Махнув жердью еще несколько раз, Степан опустил ее одним концом на землю, и перевел дух. Толпа немного охолонула и, продолжая выкрикивать проклятия, все же не решалась снова зайти на двор. Степан довольно усмехнулся и, все еще не бросая жерди, развернулся и пошел ко входной двери дома. Когда он поднялся на последнюю ступень, из тени в дверном проеме появилась красивая женщина с глазами глубже, чем море. Степан в нерешительности остановился. Она дотронулась до его лица. Степан неестественно улыбнулся, выпуская из рук жердь.
Дверь в комнату Лукавского вылетела, вырывая с мясом петли из косяка, и упала на стол у противоположной стены. Меценат из последних сил сумел совладать с собой и, продолжая смотреть на пустой, чернеющий дверной проем, оперся за спиной двумя руками о подоконник. Огромного роста человек со шрамом на левой щеке ото лба и до подбородка, уверенно ставя ноги, вошел в комнату. Не задерживаясь у порога, он прошел к шкафу, и раскрыл дверцы. Они почему-то оказались не запертыми. По комнате со слабым шипением пронесся легкий ветерок, колыхнув пламя свечей, и потушив половину из них. Мороз прошел по коже Лукав-ского, но ни взглядом, ни жестом он не выдавал своего страха. Громила отошел на три шага назад. Из тьмы шкафа в полумрак комнаты пустыми глазницами смотрело девять черепов. Громила поднял левую руку с растопыренными пальцами и глухим басом завыл слова древнего заклинания: «Эвер! Агн! Вир!...». Порыв ветра вышел из шкафа, и люстра под потолком слегка качнулась.

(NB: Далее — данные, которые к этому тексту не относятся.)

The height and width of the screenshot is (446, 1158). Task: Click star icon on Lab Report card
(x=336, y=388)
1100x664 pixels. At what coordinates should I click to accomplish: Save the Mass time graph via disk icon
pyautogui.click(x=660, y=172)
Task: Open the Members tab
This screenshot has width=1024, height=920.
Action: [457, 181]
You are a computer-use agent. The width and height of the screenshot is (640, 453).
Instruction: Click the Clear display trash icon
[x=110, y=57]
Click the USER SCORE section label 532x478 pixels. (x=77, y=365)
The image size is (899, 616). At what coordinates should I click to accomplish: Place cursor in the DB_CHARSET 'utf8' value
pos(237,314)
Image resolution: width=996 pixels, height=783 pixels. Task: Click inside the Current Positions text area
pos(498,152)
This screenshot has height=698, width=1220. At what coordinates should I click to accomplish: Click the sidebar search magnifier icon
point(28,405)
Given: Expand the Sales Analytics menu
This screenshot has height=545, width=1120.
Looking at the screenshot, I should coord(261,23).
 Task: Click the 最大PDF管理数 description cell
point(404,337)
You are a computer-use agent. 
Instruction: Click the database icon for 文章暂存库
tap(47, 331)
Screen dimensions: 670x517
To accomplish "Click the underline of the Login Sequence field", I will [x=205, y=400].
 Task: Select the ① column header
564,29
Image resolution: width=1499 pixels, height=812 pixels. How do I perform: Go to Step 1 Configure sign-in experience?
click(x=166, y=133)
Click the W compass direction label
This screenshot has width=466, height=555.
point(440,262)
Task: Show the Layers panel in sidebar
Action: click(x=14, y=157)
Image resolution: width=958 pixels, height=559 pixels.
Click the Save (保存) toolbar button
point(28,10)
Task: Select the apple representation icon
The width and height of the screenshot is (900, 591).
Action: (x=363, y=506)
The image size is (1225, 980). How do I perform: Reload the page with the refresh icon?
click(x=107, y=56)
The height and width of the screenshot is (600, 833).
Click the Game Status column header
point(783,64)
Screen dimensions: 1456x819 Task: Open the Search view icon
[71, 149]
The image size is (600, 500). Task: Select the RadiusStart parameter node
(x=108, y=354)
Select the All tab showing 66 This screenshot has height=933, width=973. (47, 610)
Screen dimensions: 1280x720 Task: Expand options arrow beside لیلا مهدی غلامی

На улице послышались крики. Сначала мужские, сдержанно приглушенные, затем женские, душераздирающие. Лукавский, не отрывая глаз, смотрел на шкаф. Все, что сейчас произойдет, он видел много раз, только теперь это должно принести ему жуткую смерть.
После еще одного порыва ветерка шипение сменилось легким стрекотанием. Громила продолжал смотреть на черепа в шкафу. Из пустых глазниц и переносиц тонкими струйками потянулся черный дымок. Сначала из двух, затем еще из четырех и оставшихся трех черепов. Тонкие струйки постепенно густели. Вытекающий дымок опускался к полу и после этого поднимался к потолку, собираясь в маленькие отдельные облачка и образуя правильный круг. В комнате что-то завыло, словно ветер в трубе. Черные облака пришли в движение и каруселью завертелись вокруг люстры.
Лукавский почувствовал холодное прикосновение ветра к щеке, со стола слетело несколько бумаг. От потолка облака устремились к полу, затем по параболе начали подниматься вверх, собираясь в сгусток, похожий на кокон. Через минуту он принял форму капли. Капля метнулась в правый, ближний от Лукавского угол комнаты, затем в левый дальний и, не долетев до него, резко изменив траекторию, опустилась к полу. Оттуда после небольшой паузы черная капля отлетела к входной двери и так же быстро направилась к Лукавскому. Тот успел только округлить глаза.
Тело мецената как губка впитало в себя весь сгусток без остатка. Глаза закрыла черная пелена, тело скрючило в страшных судорогах, и Лукавский повалился на пол. Боль была настолько ужасной, что мышцы с силой сокращались, заставляя конечности принимать неестественные положения.
В окнах домов то там, то тут зажигался свет. Жители улицы выходили из своих домов. Казалось, что все собаки в округе взбесились от полной луны.
– Пожа-ар! – раздался зычный протяжный крик.
– Пожа-а-а-ар! – отозвалось на другом конце улицы.
Дом Лукавского вспыхнул как порох. Он загорелся сразу и весь. От жара лопались стекла в домах напротив. Невозможно было не то, что подойти к дому, пройти мимо по улице и то было не просто. Дом горел всю ночь, а под утро погас в несколько минут, оставив только обугленный каркас, который вскоре с треском обрушился. Толпа зевак, пожарные, полицейские еще какое-то время стояли возле пепелища, выдвигая версии о причине происшедшего. Кто говорил, что барин был прислужником дьявола и его Бог наказал, кто уверял, что, наоборот, он был слишком набожным, и в доме всегда горело столько свечей, что немудрено было случиться такой беде. Удивлялись, как это еще раньше все не сгорело.